So this semester I’m teaching Franny & Zooey by J.D. Salinger. Perhaps a more accurate way of putting this is that I am reading this book again along with my classes (two, actually; not a single student has read the book before now…it’s that…or they don’t want to admit as much).

There are variety of reasons why I love this book; maybe even more so than Catcher in the Rye and that novel, as it did for so many others around the world over many decades, stayed with me for a long time. With Catcher in the Rye, when I was young I identified with Holden’s take on phonies, etc. It wasn’t until I got older, of course, that two things happened. First, I realized that despite what a ton of critics may have written, Salinger was, and remains so at least for me, one fine stylist. Second, there’s great humor in Catcher in the Rye.

This little entry, however, is in part about Salinger and the Glass family. And I might as well put it out there now: Lane Coutell was a great example of ego and the type of personality that is furthest removed from communion with any sort of Absolute. Of course, at least how I see it, Franny & Zooey teaches us that getting closer to God—if any of us are truly capable of such a thing—will not happen through reading so-called holy books.
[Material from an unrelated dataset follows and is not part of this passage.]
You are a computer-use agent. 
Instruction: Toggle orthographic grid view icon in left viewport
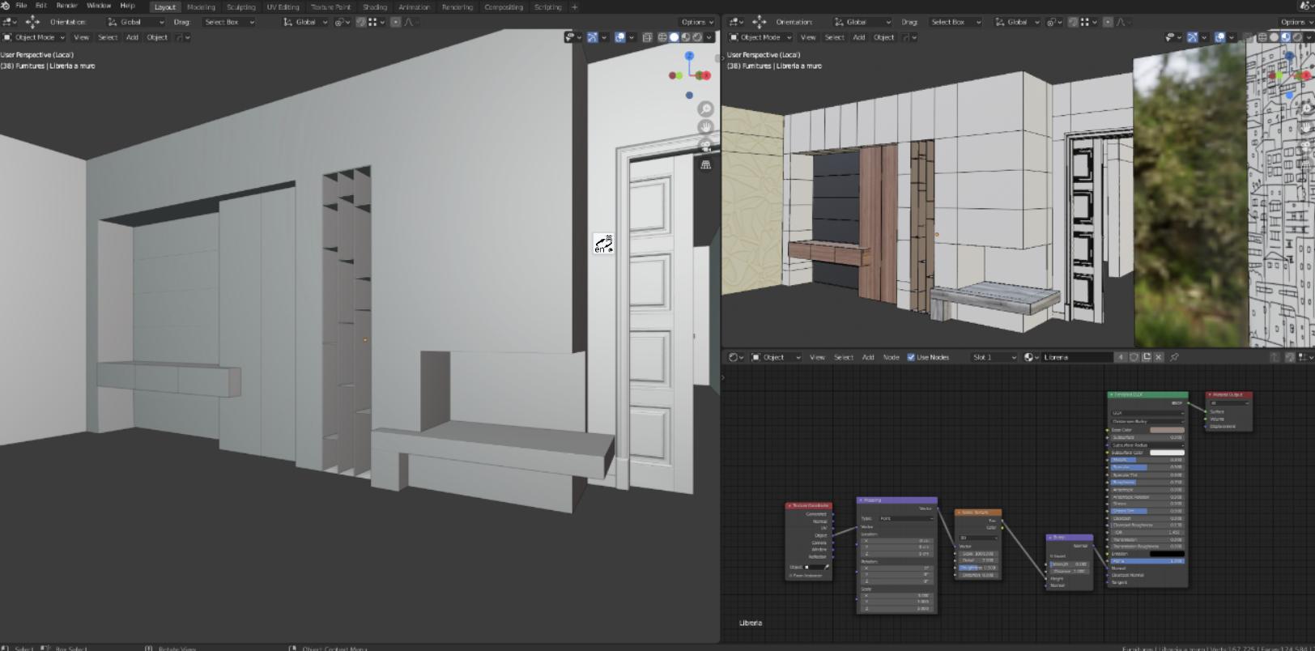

Having revisited these two long stories, I have become as of late enamored with the idea of characters that cross over from one story to the next. Salinger as an author was not alone in pulling this off. However, his characterization of the Glass family is one that is detailed and original and despite what some of my students think there are lessons to be learned in such a book as Franny & Zooey.

I am thinking that come fall, and the powers that be give me the green light, I want to pair Catcher in the Rye and Asali Solomon‘s Disgruntled on my next syllabus.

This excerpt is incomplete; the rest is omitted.